Jika ketat dengan pemakaian bahasa, penggunaan istilah "open house" untuk kegiatan halalbihalal jelas kurang disarankan. Pilihan kata "halalbihalal" atau "silaturahmi"/"silaturahim" lebih pas agaknya.

Di kalangan pemerhati dan peminat masalah bahasa Indonesia, ada usaha menemukan padanan "open house" dalam bahasa Indonesia. Sejumlah padanan yang ditawarkan antara lain "gelar griya", "sambang griya".

Kedua istilah yang ditawarkan itu tampak mencoba menerjemahkan makna "open house" dengan mencari padanan kata per kata sehingga maknanya tertangkap oleh pembaca.

Penerjemahan semacam ini agaknya tak memuaskan sebagian khalayak. Oleh sebab itu, mereka lebih memilih "halalbihalal" sebagai terjemahan untuk "open house" khas Lebaran itu.

Dengan demikian, tak perlulah jurnalis menulis berita seperti ini: "Ketua MPR Zulkifli Hasan menggelar open house pada hari pertama Lebaran." Cukuplah mengganti "open house" itu dengan "halalbihalal".

Tentu, jika ditelusuri pemaknaannya, "halalbihalal" tak sama persis dengan "open house". Pada istilah yang pertama, pengunjung hadir mungkin sebatas pada para tamu yang mengenal tuan rumah, sedang pada istilah yang kedua, tamu yang diundang bisa siapa saja, masyarakat umum.

Untuk itu, istilah "halalbihalal" dirasa kurang menjangkau makna yang dikandung "open house". Ada yang mengusulkan "pisowanan" sebagai sinonim "open house".

"Pisowanan" adalah kata bentukan dalam bahasa Jawa dari "sowan", yang artinya "berkunjung". Namun, konsep ini mengandung nilai sosio-kultural yang menempatkan pengunjung berada dalam strata sosial yang lebih rendah dari tuan rumah.

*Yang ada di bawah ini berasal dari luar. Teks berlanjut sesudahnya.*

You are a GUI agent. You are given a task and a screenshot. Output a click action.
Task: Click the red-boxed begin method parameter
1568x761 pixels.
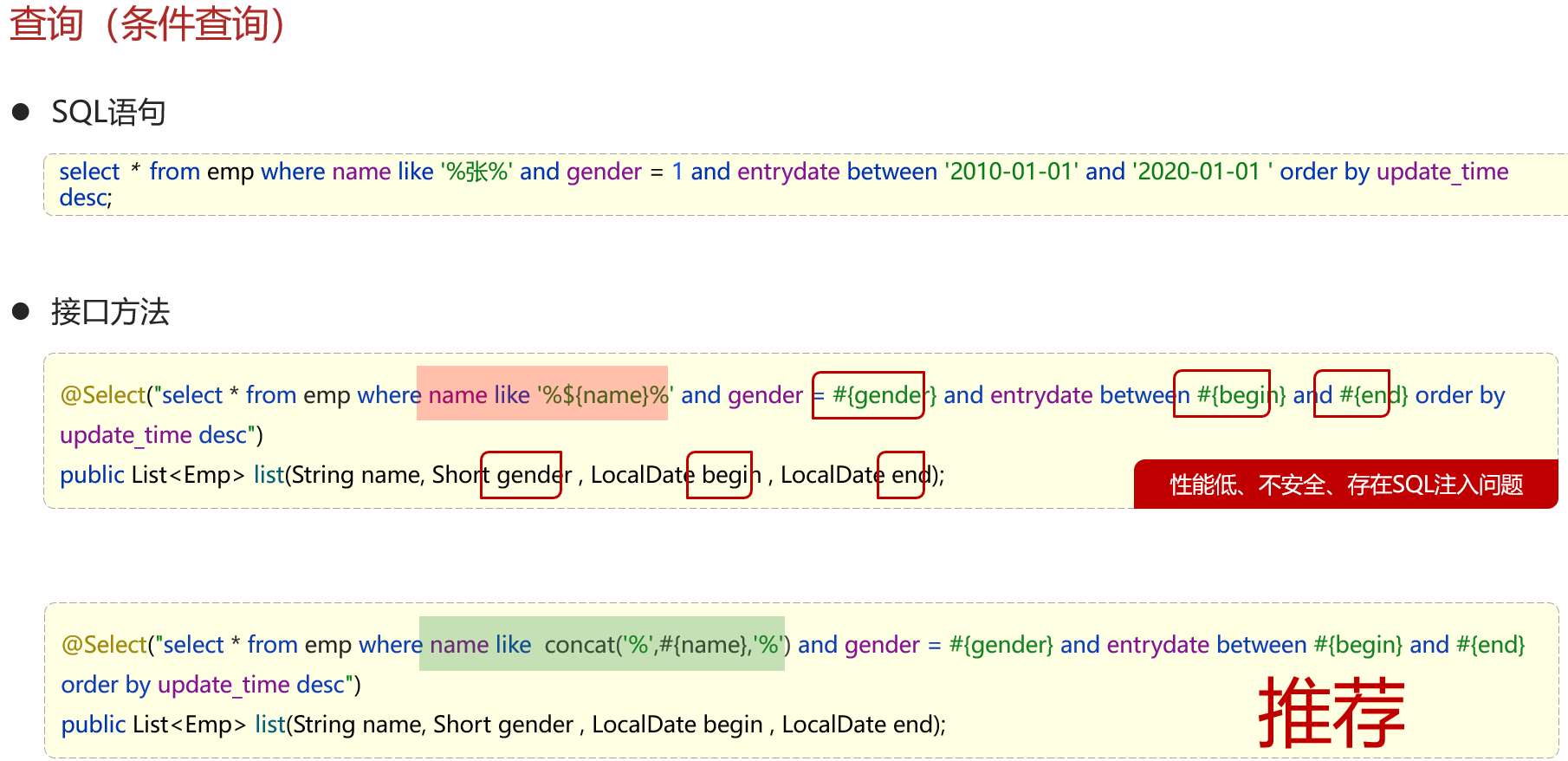(x=718, y=475)
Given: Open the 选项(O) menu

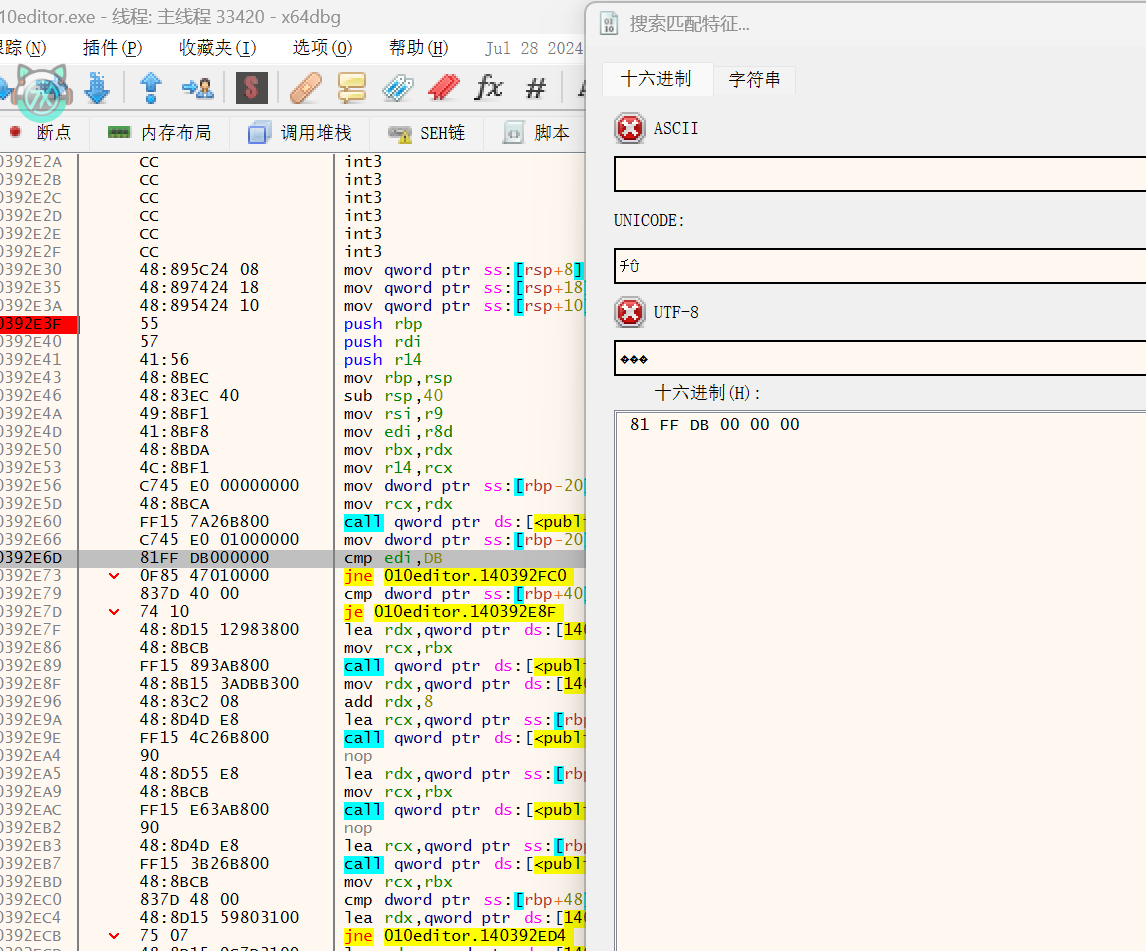Looking at the screenshot, I should coord(322,48).
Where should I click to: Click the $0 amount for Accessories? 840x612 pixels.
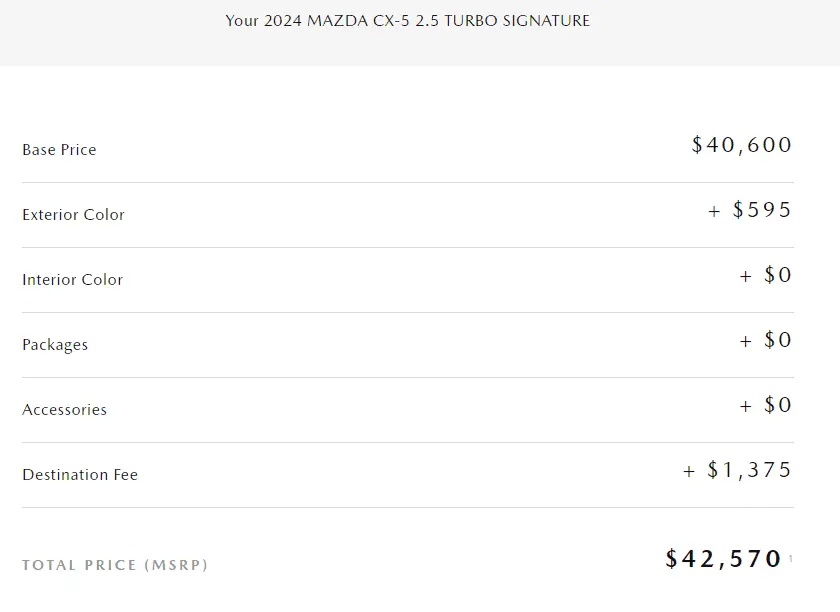(778, 405)
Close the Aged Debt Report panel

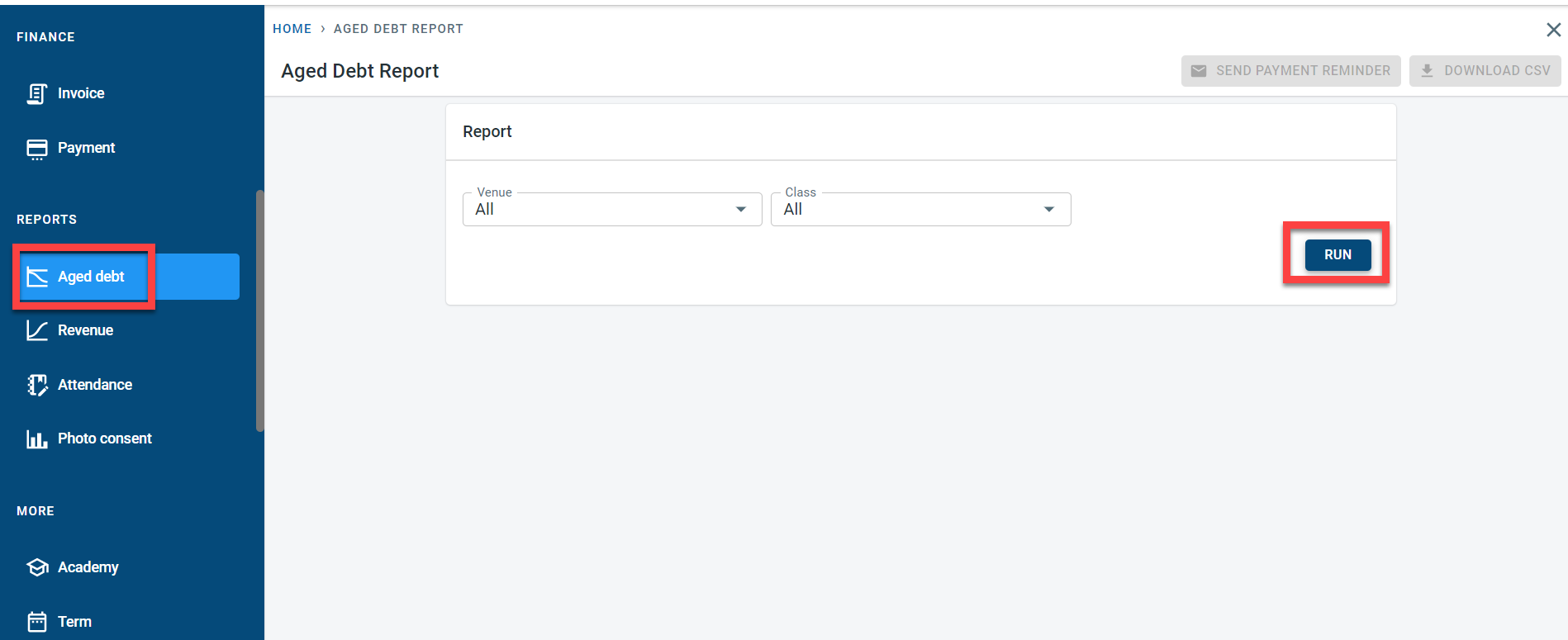1553,30
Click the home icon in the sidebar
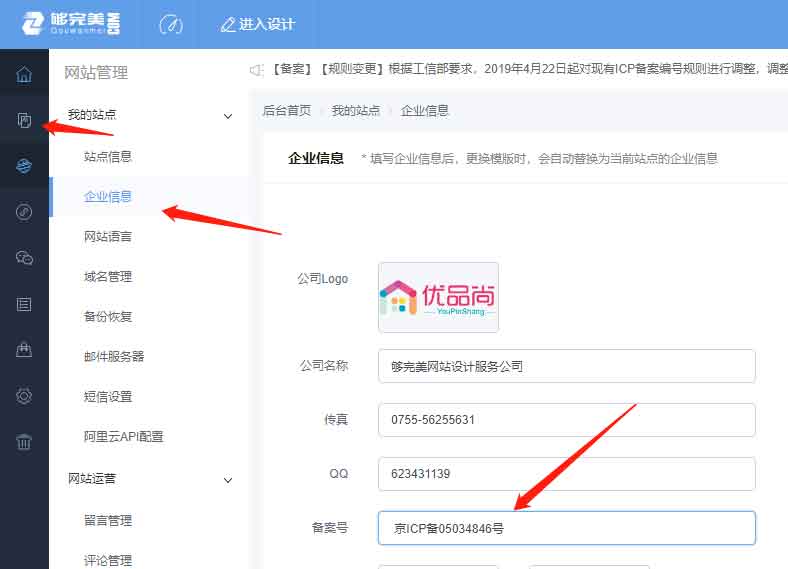Viewport: 788px width, 569px height. (x=24, y=75)
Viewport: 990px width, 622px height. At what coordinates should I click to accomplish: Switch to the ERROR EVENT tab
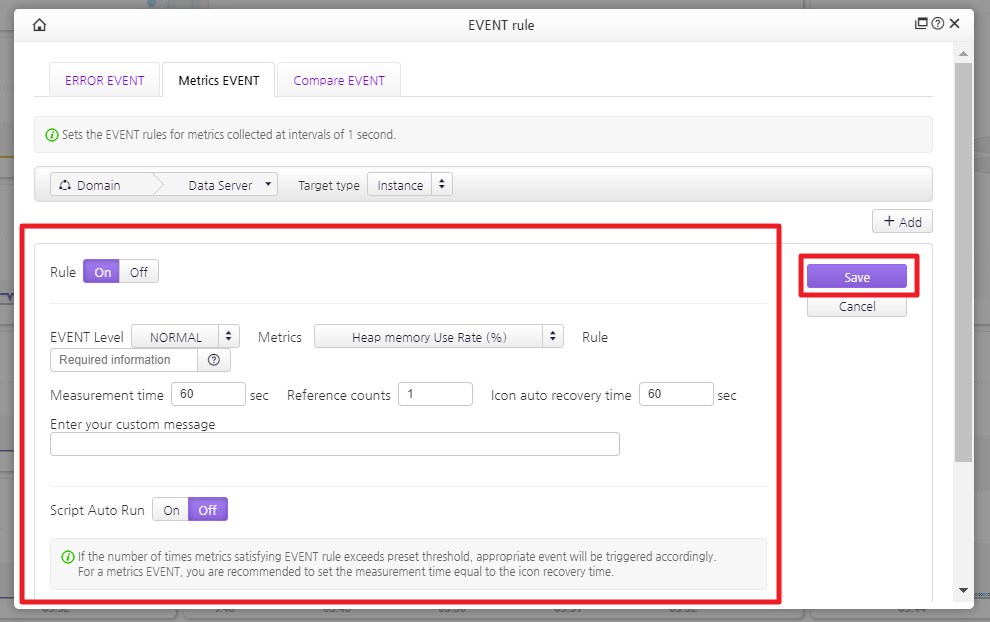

Dalam "pisowanan", raja sebagai tuan rumah membuka pintu keraton bagi rakyat untuk bertatap muka dan berdialog. Karena mengandung ketaksetaraan sosial dan beraroma feodel itulah, para pemerhati masalah bahasa Indonesia yang berasal dari latar belakang bukan Jawa merasa kurang nyaman menerima "pisowanan".

Sinonim lain yang terlontar di kalangan pemerhati masalah bahasa Indonesia untuk "open house" adalah "pintu terbuka". Lontaran istilah ini juga mencoba menerjemahkan "open house" secara kata per kata.

Sejauh ini belum ada kata sepakat di kalangan pemerhati dan ahli bahasa untuk memilih sinonim mana yang paling tepat. Mereka, yang sebagian besar adalah sarjana dan ahli bahasa yang bekerja di Badan Bahasa di bawah Kementerian Pendidikan dan Kebudayaan itu, berencana membahasa masalah itu dalam sebuah pertemuan yang diselenggarakan di Bandung pada 5 Agustus mendatang.

Yang ideal memang menemukan satu kata, bukan frasa, yang bisa menjadi sinonim untuk "open house". Pencarian sinonim dengan satu kata untuk istilah yang berupa frasa dalam bahasa Inggris dan berterima terjadi antara lain untuk "working paper", yang semula diterjemahkan menjadi "kertas kerja" dan kini telah mantap tergantikan dengan sinonim "makalah".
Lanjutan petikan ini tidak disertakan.